Background Following on from the National Guidance on Learning from Deaths (NHS England 2017), and in preparation for the new medical examiner system, we have formalised our mortality review processes. We developed a death analysis template to be completed after each patient death alongside a monthly mortality review meeting (MRM) with multi-disciplinary team (MDT) and hospital input. The template is completed by a patient’s key worker, reviewed in the weekly MDT meeting and those triggering certain criteria have an in-depth discussion at the monthly MRM. A random case is also always included.
Methods We performed a quarterly audit of numbers of patients with a completed death analysis template while the system was being embedded. We then performed a more in-depth audit of all patients discussed over the past year in the new MRM. This included both quantitative elements such as age and diagnosis and then also qualitative elements such as themes arising and actioned outcomes.

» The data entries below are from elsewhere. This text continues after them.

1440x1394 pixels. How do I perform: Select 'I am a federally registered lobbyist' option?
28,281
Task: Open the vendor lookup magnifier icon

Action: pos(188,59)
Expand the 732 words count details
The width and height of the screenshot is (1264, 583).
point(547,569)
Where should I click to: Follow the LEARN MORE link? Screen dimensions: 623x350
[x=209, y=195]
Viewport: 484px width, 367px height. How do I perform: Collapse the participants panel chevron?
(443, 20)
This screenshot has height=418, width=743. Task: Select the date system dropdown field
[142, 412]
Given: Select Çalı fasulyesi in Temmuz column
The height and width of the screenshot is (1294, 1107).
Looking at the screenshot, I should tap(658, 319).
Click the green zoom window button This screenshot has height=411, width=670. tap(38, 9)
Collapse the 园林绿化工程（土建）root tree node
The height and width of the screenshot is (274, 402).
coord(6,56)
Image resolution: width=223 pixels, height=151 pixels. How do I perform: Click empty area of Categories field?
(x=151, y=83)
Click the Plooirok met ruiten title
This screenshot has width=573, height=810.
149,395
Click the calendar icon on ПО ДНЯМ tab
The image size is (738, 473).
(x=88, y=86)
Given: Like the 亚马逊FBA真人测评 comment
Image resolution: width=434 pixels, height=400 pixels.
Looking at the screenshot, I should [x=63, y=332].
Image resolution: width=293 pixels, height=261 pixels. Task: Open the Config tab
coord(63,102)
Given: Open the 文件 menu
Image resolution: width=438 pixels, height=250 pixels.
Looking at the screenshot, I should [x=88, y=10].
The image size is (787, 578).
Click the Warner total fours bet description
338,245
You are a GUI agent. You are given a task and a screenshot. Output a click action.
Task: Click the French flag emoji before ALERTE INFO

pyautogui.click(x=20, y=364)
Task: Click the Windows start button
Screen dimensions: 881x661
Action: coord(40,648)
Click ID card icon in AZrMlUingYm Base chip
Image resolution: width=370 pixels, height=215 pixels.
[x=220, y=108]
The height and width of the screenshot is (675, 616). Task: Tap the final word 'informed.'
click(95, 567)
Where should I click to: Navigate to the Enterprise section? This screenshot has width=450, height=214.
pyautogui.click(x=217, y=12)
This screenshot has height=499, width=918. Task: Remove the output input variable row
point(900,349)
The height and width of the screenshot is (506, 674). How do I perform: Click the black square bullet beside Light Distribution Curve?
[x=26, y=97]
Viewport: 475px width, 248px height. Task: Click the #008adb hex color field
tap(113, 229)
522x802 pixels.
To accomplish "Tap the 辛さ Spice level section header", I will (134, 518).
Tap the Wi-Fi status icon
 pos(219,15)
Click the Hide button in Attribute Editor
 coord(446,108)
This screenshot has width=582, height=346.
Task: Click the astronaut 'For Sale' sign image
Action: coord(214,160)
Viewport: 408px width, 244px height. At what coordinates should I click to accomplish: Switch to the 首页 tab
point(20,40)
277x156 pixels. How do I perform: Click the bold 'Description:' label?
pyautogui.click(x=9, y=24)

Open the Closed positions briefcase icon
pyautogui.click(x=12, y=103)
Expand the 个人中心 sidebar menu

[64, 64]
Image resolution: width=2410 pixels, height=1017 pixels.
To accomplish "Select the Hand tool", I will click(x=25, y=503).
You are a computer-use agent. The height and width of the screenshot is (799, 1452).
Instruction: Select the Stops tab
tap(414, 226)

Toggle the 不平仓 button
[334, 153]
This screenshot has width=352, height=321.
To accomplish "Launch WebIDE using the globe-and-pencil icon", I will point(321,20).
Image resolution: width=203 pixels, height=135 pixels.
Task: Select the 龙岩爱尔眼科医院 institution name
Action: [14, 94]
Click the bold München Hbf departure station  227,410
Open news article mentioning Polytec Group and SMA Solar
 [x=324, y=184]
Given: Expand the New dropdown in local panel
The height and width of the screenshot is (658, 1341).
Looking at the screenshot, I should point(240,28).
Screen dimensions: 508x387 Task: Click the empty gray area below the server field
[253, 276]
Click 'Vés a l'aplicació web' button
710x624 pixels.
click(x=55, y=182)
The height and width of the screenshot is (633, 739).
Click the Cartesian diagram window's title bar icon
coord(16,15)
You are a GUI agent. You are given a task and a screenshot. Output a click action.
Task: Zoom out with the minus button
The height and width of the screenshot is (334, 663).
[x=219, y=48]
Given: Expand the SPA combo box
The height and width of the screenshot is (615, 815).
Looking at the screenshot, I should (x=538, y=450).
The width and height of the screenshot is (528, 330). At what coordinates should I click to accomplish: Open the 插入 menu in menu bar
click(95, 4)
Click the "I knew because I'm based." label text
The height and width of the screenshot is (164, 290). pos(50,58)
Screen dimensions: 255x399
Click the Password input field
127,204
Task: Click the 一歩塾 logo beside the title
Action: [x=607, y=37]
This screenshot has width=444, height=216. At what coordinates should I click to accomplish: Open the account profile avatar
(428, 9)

Results 93% of all patient deaths had a template completed and subsequent discussion at the relevant MDT meeting. 16% of those patients went on to be discussed in a MRM. Time of death to discussion at MRM was a mean of 39 days. Themes for improvement included missed opportunities for advance care planning, earlier referral to palliative care services and resources to improve overall patient wellbeing in the in-patient unit. Examples of actions taken forward include hospital-hospice handover work, positive feedback letters sent to carers and sourcing of an in-patient electronic audiobook library.
Conclusions We have put in place a robust structure to promote learning from deaths. Our work with the medical examiner service is about to begin to add breadth to this and will also importantly include family feedback. With ongoing refinement this new governance structure should continue to impact positively on patient care.